## Task requirements
Which lines in the data below contain the word "next"? Pull each of them out.

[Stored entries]

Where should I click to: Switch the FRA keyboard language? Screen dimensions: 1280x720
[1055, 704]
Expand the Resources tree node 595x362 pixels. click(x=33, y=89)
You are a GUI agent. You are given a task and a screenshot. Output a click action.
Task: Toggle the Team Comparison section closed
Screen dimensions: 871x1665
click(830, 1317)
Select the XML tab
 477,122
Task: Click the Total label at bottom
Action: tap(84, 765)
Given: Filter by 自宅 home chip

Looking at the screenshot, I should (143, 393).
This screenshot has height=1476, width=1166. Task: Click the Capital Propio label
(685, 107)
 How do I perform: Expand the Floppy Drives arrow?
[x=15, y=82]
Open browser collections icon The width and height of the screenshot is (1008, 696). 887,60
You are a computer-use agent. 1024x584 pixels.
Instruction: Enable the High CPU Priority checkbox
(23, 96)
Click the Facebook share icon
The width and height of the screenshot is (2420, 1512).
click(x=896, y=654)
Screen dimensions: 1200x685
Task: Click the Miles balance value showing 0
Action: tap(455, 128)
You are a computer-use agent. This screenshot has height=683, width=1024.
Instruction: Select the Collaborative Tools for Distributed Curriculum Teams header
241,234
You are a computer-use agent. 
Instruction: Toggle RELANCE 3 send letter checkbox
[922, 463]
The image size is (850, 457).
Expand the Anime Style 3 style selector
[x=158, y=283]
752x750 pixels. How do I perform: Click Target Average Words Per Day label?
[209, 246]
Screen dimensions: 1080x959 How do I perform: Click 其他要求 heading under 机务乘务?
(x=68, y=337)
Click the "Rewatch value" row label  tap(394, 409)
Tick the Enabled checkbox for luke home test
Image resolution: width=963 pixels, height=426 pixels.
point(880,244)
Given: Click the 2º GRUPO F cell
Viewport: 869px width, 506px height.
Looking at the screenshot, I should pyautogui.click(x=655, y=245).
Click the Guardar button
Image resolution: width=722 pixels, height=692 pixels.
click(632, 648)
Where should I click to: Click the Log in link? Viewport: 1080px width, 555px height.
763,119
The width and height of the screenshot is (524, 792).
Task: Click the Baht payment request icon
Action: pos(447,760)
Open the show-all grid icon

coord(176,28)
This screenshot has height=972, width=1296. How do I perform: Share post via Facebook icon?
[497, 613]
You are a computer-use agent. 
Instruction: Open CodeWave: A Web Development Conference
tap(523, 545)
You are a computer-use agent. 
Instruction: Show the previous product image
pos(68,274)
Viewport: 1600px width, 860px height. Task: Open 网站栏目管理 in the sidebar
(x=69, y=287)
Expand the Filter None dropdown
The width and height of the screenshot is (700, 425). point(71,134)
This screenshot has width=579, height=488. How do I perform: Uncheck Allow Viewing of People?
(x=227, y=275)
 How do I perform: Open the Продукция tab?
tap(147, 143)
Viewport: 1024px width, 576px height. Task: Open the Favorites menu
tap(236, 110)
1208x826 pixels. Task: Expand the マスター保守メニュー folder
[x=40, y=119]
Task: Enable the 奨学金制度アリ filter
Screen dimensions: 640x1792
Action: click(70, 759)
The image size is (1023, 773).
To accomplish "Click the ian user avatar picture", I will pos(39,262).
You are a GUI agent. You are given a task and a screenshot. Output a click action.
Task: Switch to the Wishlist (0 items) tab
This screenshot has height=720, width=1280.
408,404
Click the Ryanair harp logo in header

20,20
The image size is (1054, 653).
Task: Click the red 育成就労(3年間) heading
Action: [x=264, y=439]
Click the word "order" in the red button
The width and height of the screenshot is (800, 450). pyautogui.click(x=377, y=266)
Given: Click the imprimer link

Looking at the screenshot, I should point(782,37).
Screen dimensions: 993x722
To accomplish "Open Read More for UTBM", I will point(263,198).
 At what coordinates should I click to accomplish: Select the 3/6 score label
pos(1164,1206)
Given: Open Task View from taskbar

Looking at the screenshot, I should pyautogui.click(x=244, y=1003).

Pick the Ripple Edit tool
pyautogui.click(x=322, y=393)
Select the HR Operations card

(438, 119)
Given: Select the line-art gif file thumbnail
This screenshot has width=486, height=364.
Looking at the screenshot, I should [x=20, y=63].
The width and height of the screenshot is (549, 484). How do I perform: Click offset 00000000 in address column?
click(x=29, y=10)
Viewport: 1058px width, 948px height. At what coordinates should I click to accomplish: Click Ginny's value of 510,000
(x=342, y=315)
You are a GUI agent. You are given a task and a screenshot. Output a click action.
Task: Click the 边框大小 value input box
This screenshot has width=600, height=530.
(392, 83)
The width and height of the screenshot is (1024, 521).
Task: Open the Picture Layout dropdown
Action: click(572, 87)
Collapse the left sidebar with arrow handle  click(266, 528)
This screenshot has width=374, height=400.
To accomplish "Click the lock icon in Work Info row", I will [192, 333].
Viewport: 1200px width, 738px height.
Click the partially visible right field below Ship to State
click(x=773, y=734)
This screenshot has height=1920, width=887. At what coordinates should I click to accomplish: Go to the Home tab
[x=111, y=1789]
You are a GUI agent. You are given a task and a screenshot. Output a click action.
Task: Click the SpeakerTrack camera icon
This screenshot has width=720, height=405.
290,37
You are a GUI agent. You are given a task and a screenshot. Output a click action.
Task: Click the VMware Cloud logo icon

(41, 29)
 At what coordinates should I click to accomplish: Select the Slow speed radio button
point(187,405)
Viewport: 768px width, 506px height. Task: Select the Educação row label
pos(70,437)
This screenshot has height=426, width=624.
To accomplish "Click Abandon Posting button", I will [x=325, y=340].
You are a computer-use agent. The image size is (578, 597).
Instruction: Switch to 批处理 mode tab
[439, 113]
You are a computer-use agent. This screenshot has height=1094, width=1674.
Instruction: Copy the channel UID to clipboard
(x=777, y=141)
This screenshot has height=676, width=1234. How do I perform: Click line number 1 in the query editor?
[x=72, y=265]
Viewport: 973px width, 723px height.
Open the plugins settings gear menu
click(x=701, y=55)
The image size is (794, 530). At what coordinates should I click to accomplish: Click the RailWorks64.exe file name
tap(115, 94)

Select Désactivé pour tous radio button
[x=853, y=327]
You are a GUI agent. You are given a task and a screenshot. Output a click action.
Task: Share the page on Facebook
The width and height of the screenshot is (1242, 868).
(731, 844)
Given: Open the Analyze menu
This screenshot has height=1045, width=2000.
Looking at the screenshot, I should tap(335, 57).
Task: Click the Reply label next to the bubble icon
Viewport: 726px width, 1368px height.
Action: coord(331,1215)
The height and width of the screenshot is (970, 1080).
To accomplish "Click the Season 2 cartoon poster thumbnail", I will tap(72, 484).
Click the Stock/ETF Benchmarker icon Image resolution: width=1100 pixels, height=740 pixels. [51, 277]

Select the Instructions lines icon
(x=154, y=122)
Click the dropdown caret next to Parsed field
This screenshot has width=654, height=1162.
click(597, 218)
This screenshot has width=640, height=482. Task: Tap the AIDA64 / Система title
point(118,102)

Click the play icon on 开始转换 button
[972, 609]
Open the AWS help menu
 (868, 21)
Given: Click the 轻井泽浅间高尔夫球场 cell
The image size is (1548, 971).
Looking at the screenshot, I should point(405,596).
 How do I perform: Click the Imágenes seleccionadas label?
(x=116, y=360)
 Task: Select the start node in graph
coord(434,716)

## Final answer
Task: Click the Reply label next to the bubble icon
Click the dropdown caret next to Parsed field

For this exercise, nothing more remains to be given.